Quando perdi a pessoa com a qual convivia diariamente, senti
falta de conversas que tinha; passeios que faziamos juntos; a cumplicidade nos
projetos de trabalho e afetivos, o seu grande apoio em tudo que eu fazia. A
perda foi abrupta e me afastei de amigos mais antigos, sem perceber que assim o
fazia. Porém continuei trabalhando em projetos nos quais todos diriam ser
loucura, um passatempo inútil. Mas agora estou colhendo os frutos do que
plantei.

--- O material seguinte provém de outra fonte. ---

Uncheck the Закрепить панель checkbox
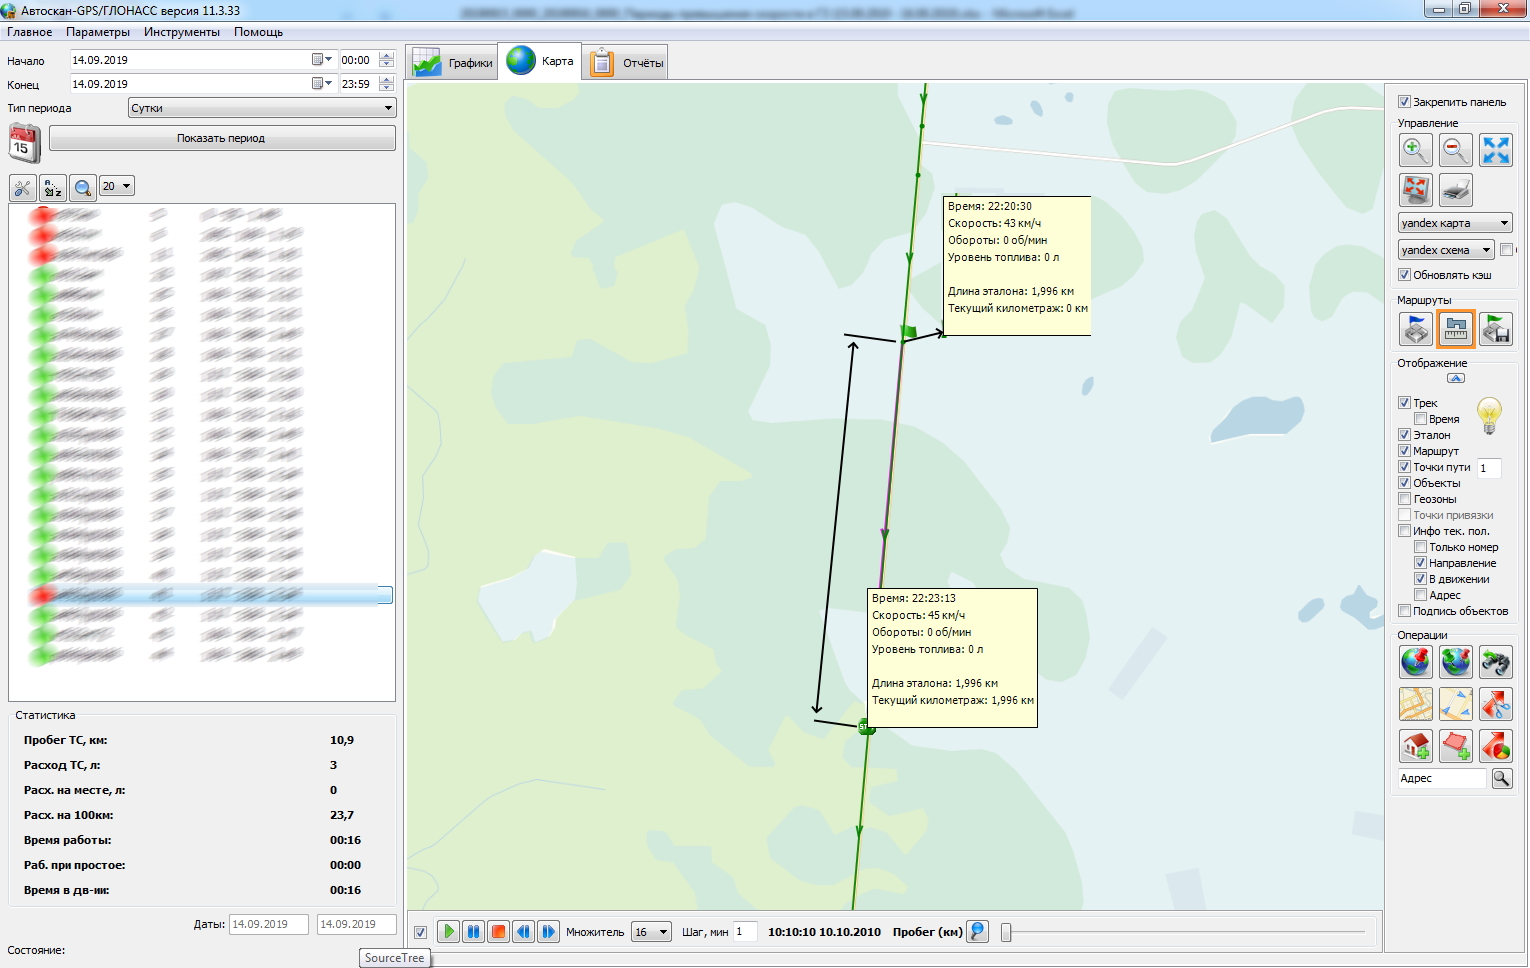pos(1404,102)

Não consegui, ainda, ficar feliz com o relativo sucesso, porque a
pessoa que lutou comigo por isto já partiu. Minha mãe me acompanhava, mesmo não
entendendo bem o que eu fazia. Parece que fiquei preparada pelo luto recente
para perdê-la. Sinto mais paz do que tristeza. Para me consolar, dizem:
"cumpriu sua missão". Concordo inteiramente. Uma pessoa de 80 anos já
viveu muito, e bem, desfrutando do que achava ser a plenitude da existência.

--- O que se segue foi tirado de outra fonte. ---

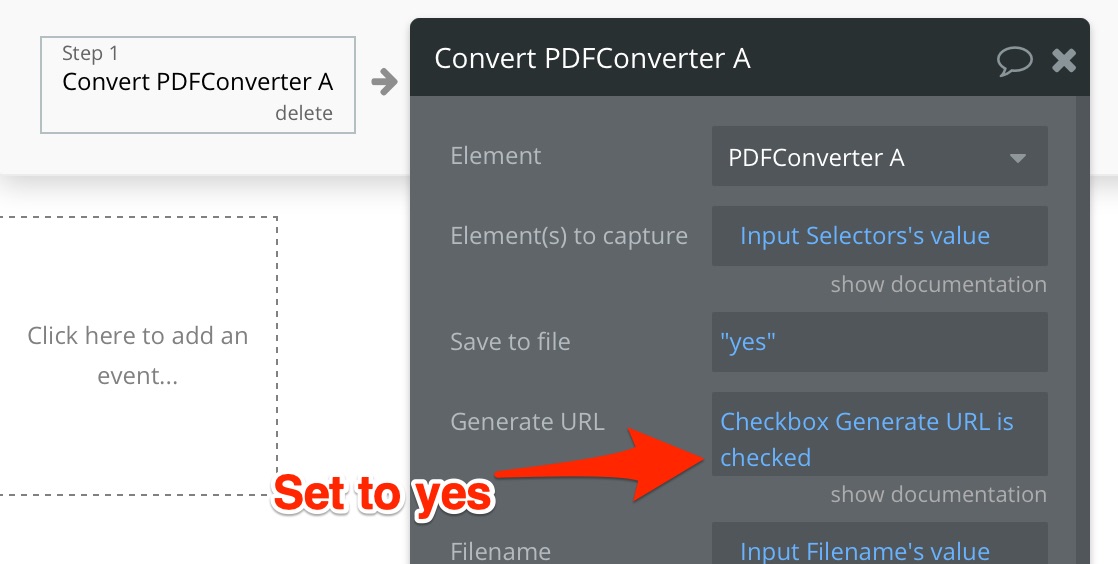
Task: Show documentation under Generate URL field
Action: click(x=938, y=494)
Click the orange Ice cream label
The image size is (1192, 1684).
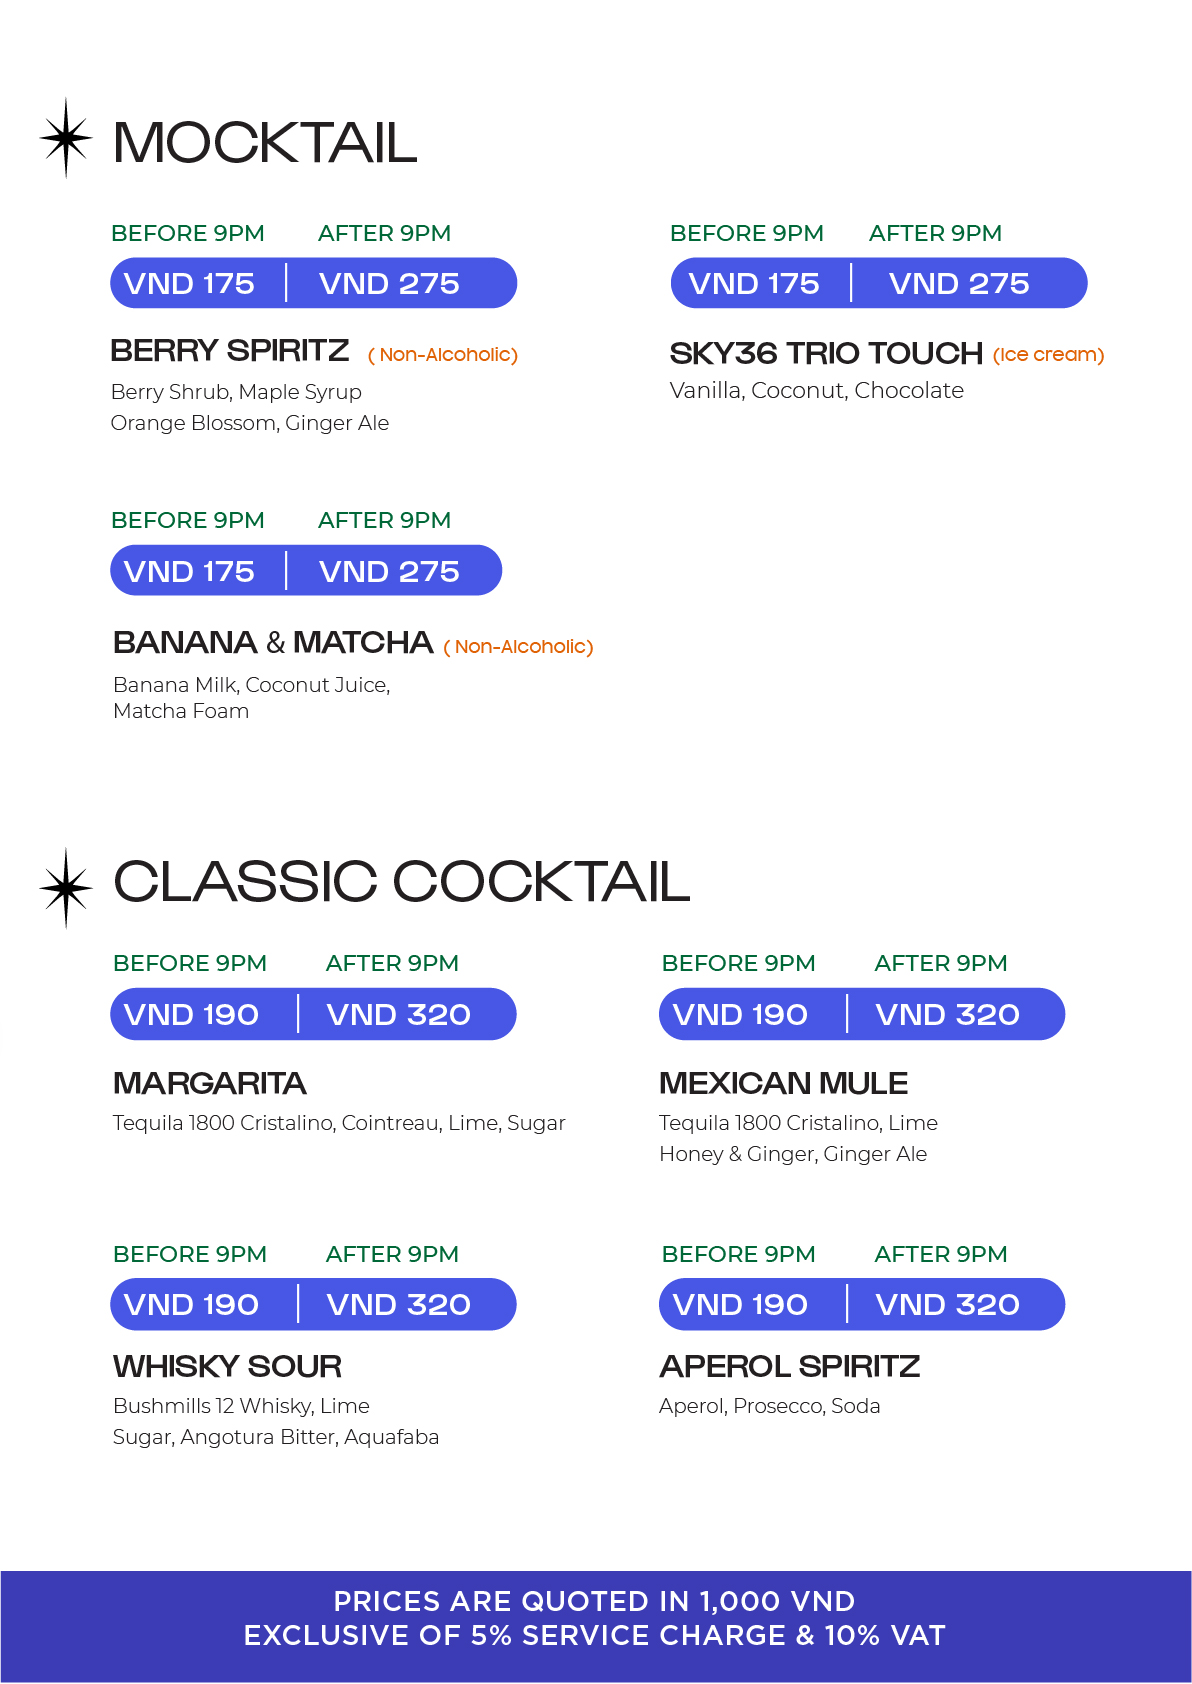tap(1048, 355)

Deixar as outras pessoas felizes (ou confortáveis) com seu esforço, ensinar
aqueles com os quais convivia a serem alegres, pacientes e a terem persistência
nos sonhos e esperança nos fracassos. Não ter luxo nenhum, apesar de poder ter
tudo, porque havia trabalhado o suficiente para dar a volta ao mundo quantas
vezes desejasse. Os japoneses usam a expressão yasetai - definhou - quando
parece que alguém não quer lutar mais pela vida. Acho que ela lutou - até para
não viver demais, doente, incomodando os outros. Foi indo lentamente, só não
via quem era cego. Quando estava no hospital, perguntei a ela se era correto
dizer "Yoi otoshi wo("Feliz Ano Novo" ) no dia 31 de dezembro e ela
respondeu: não, se diz "yoi otoshi wo mukaete kudasai". Há tanto a
lembrar sobre memórias antigas, embora nos últimos tempos ela estivesse mais
adaptada à cultura caiçara. São poucos os que conseguem que o legado cultural
seja transmitido de uma geração para a outra. Já não sou adepta das tradições
reinventadas dos imigrantes japoneses porque estudei para ter uma visão crítica
sobre questões de identidade. Não sei qual será o reflexo destas memórias tão
particulares para a minha arte. Mas sei que sim, admiro estas pessoas que se
foram, e ensinaram que o verdadeiro sentido da vida é a alegria da convivência
(o que não raro implica atrito) não só com a família: também com os vizinhos,
as pessoas mais simples e os poderosos da comunidade na qual se habita.